Searching by flashlight had its advantages. Able only to see the three-foot-by-three-foot spotlighted area, the eye was not distracted. Occasionally Anna’d turned the lights out when there was electricity to burn and used a flashlight to concentrate her mind on details.
The box of merlot was on the floor where they’d left it, the overturned mason jar nearby. Anna shined her light on the bottom: number 4427. Adam’s. Robin did well in the largely male world of wolf research by keeping as much under the radar as a beautiful young woman can hope to. In the days Anna had known her, she was careful not to call attention to herself and did her best to fade into the woodwork when others did. Breaking the tradition of the mason jars was out of character. If she’d been sufficiently drunk, she might not have noticed she was taking Adam’s jar – or noticed but been beyond worrying about consequences. Robin might have taken Adam’s glass for spite.

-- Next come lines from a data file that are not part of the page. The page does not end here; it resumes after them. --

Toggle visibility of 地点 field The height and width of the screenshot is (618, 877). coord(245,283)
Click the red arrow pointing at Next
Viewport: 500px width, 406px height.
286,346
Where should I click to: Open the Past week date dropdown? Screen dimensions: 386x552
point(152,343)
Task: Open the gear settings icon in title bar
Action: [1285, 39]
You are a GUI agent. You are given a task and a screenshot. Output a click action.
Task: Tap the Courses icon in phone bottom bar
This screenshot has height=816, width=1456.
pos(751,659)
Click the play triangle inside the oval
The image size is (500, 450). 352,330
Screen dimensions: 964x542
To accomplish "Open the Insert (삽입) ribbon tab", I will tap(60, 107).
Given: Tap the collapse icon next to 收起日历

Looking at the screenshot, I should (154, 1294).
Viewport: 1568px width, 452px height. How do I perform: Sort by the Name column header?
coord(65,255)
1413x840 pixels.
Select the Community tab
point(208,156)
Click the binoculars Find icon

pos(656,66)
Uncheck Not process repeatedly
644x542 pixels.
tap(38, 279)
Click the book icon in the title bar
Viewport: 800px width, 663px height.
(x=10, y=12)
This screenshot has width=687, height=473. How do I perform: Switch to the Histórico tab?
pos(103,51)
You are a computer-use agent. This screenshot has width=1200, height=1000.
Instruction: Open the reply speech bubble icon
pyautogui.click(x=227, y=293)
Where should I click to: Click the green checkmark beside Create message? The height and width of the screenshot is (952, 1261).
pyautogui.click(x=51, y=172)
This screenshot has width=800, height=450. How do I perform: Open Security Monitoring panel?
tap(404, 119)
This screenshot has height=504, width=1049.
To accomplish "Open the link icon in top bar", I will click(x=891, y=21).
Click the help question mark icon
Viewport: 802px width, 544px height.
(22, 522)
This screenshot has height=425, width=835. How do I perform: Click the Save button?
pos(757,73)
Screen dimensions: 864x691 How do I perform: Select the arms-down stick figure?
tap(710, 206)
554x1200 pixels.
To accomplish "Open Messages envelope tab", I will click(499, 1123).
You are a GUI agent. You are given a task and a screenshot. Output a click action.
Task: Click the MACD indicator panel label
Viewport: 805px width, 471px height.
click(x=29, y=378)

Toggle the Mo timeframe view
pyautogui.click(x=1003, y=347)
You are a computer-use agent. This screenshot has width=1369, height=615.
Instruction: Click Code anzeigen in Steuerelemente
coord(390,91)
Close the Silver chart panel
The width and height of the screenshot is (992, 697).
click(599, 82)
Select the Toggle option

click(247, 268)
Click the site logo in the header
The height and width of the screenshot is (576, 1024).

Had she been a silly young woman, Anna would have considered that she could have taken it for love, the island equivalent of wearing the boy’s letterman’s jacket, but Robin wasn’t silly.
Fingerprints could be lifted from the jar. Several were apparent in the beam of the flashlight. Robin’s would be on it; Bob’s, probably. Maybe Adam’s. The only print that would be telling would be the print of the human version of the wog; someone on Isle Royale who shouldn’t be. Anna bagged it. At the rate she was collecting evidence of crimes that might or might not have been committed, the crawl space under the carpenter’s shop would soon fill up.
Taking her time, she followed the yellow circle of light around the office. A few items had been left on the desktop when the island was closed to the public in October and the District Ranger went back to Houghton: a stapler, a plastic box with a magnetized opening half full of paper clips, an empty in-basket and a bright pink pad of Post-it notes. These were lined up neatly beside the many-buttoned phone.
Robin hadn’t done the bulk of her drinking in this room. Not even a naturally graceful bi-athlete could get that totally pissed without disarranging a few things, spilling a few drops.